AUFTRAG 1:
Beantworten Sie zum Textabschnitt über den Tempel Fa hai sse diese Fragen:
(a) Wo liegt Fa hai sse?
(b) Was steht zu beiden Seiten des großen gelbdachigen Tores?
(c) Wie viele Kiefern stehen in dem viereckigen Hof, um den die Zimmer liegen?
AUFTRAG 2: Wie lautet der Satz „Schlängelnde Wege führen hinauf durch grüne Wiesen, über die vom Berg herab jetzt trockene Bachbetten ziehen.“ aus dem Textabschnitt auf Englisch?
AUFTRAG 3: Schreiben Sie aus dem Textabschnitt wortgetreu den Teil ab, der mit den Worten "Unsre Zimmer liegen" beginnt und mit "ist ganz entzückend." endet.

#### TEXTABSCHNITT

Fa hai sse liegt oberhalb des Städtchens Murshi ko, an einer Art Bergmulde zwischen einem Gehölz von Lebensbäumchen. Schlängelnde Wege führen hinauf durch grüne Wiesen, über die vom Berg herab jetzt trockene Bachbetten ziehen. Am Eingang des Tempels, zu beiden Seiten des großen gelbdachigen Tores stehen hohe alte Zedern. Dann kommt man in einen malerischen alten Hof mit verfallenen Glockentürmchen. zwei Steinschildkröten, deren hohe Stelen von überhängenden Akazien beschattet werden, und einer hohen imposanten Treppe, die zum eigentlichen Tempel führt.

Unsre Zimmer liegen um einen viereckigen Hof, in welchem zwei herrliche weißstämmige Kiefern stehen, mit alten Bronzevasen und Räucherbecken und Stelen und Säulen aus verwittertem Stein. Der Farbeneffekt der graublauen Stämme, die sich kalt und gespensterhaft von den warmen grün­grauen Steintönen abheben, ist ganz entzückend.

########
#### BEREITGESTELLTE DATENSÄTZE

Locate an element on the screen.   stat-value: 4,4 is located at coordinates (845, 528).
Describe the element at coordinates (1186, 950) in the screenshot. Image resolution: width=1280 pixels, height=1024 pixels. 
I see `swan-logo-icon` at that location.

########
#### BEREITGESTELLTE DATENSÄTZE

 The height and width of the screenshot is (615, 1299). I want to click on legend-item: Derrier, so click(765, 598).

########
#### BEREITGESTELLTE DATENSÄTZE

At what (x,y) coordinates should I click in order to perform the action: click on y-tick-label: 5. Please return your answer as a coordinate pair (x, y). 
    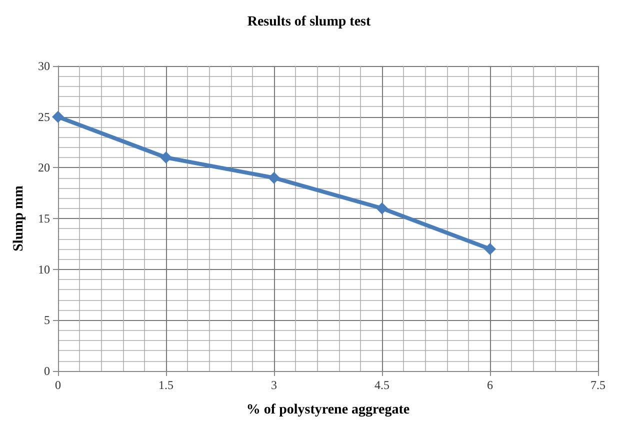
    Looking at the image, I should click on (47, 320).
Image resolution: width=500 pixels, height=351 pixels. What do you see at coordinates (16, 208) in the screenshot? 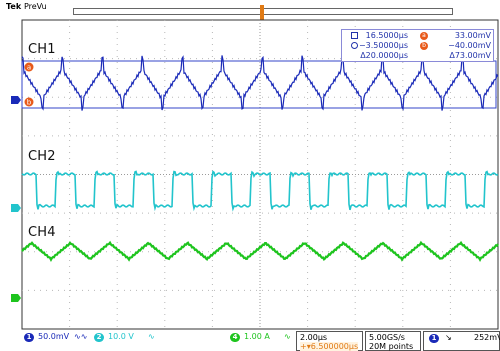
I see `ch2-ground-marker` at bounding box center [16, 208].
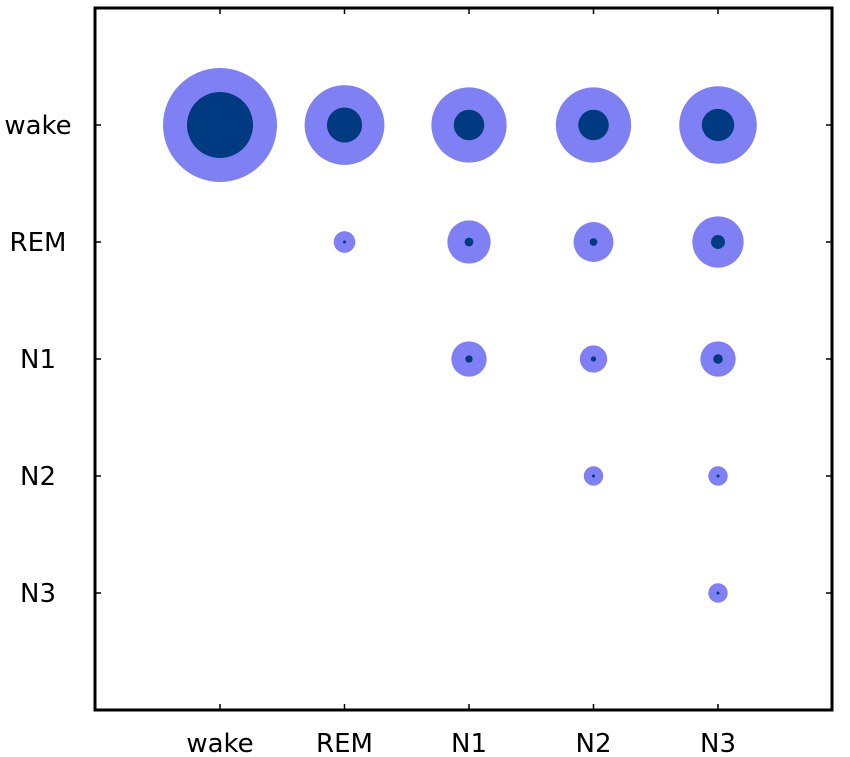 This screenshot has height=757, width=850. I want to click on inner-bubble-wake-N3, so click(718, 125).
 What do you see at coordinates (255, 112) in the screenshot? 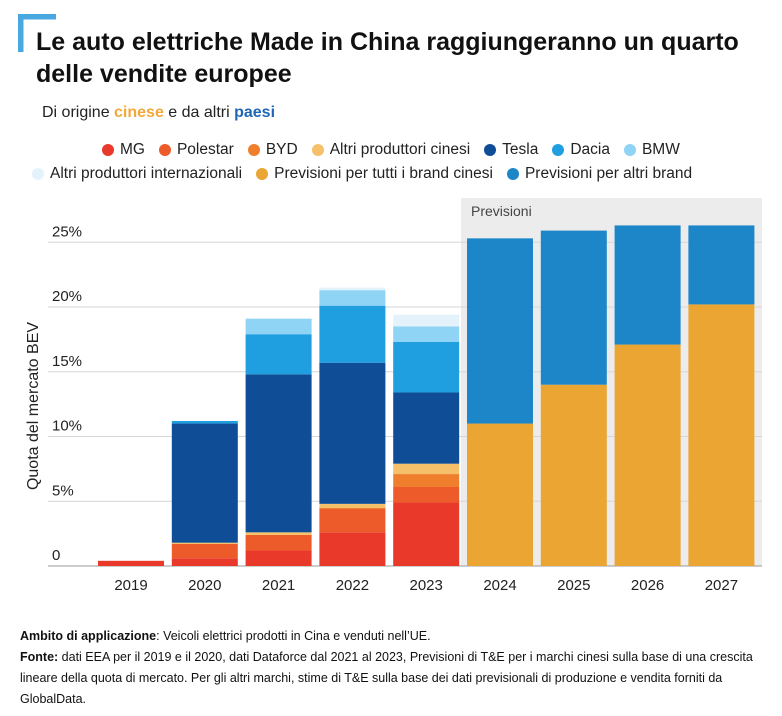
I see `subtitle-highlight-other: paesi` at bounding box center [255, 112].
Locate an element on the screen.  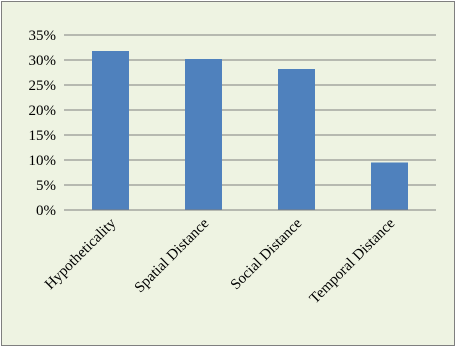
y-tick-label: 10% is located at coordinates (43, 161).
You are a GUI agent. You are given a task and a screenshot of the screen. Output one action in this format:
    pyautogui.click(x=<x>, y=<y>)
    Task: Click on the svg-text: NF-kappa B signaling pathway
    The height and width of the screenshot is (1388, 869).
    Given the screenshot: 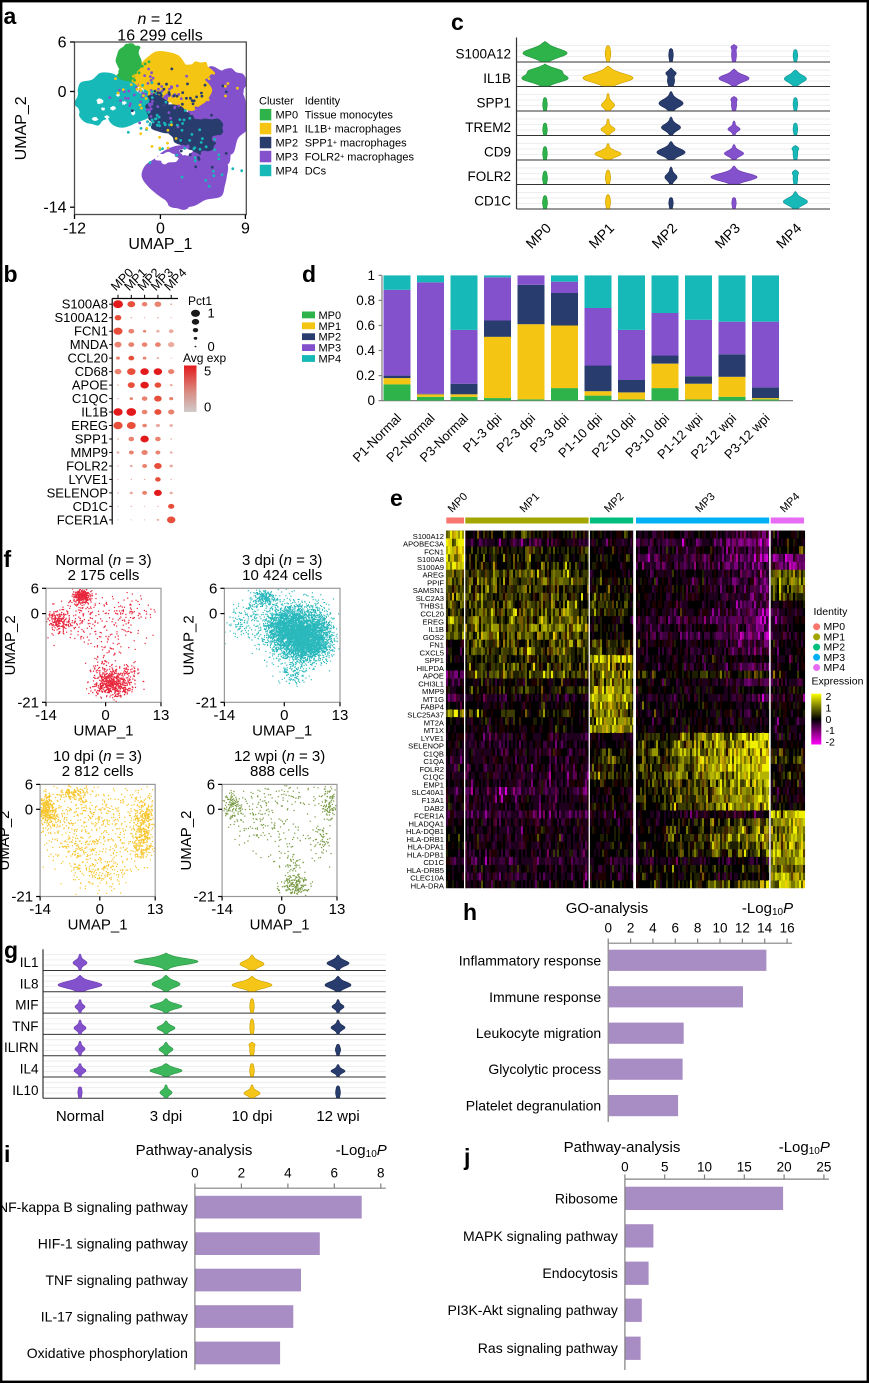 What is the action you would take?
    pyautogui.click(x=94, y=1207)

########

ANTWORTFELD 1:
(a) Oberhalb des Städtchens Murshi ko, an einer Art Bergmulde zwischen einem Gehölz von Lebensbäumchen.
(b) Hohe alte Zedern.
(c) Zwei.

ANTWORTFELD 2: Winding paths lead up through green meadows, across which now-dry streambeds run down from the mountain.

ANTWORTFELD 3:
Unsre Zimmer liegen um einen viereckigen Hof, in welchem zwei herrliche weißstämmige Kiefern stehen, mit alten Bronzevasen und Räucherbecken und Stelen und Säulen aus verwittertem Stein. Der Farbeneffekt der graublauen Stämme, die sich kalt und gespensterhaft von den warmen grün­grauen Steintönen abheben, ist ganz entzückend.